[Saved entries]
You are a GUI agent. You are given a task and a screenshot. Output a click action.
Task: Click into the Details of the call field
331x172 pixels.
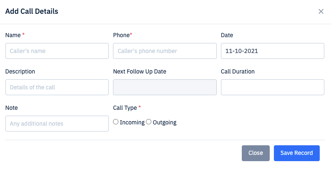(57, 87)
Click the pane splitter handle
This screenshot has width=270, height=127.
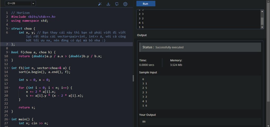[133, 78]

> **Problem to work on**: Before copying, set the pictures aside; then reproduce each entry above exactly.

> **Response area**:
You are a GUI agent. You are given a task and a screenshot. Output a click action.
Task: Click into the Details of the call field
331x172 pixels.
(57, 87)
Click the pane splitter handle
This screenshot has width=270, height=127.
[133, 78]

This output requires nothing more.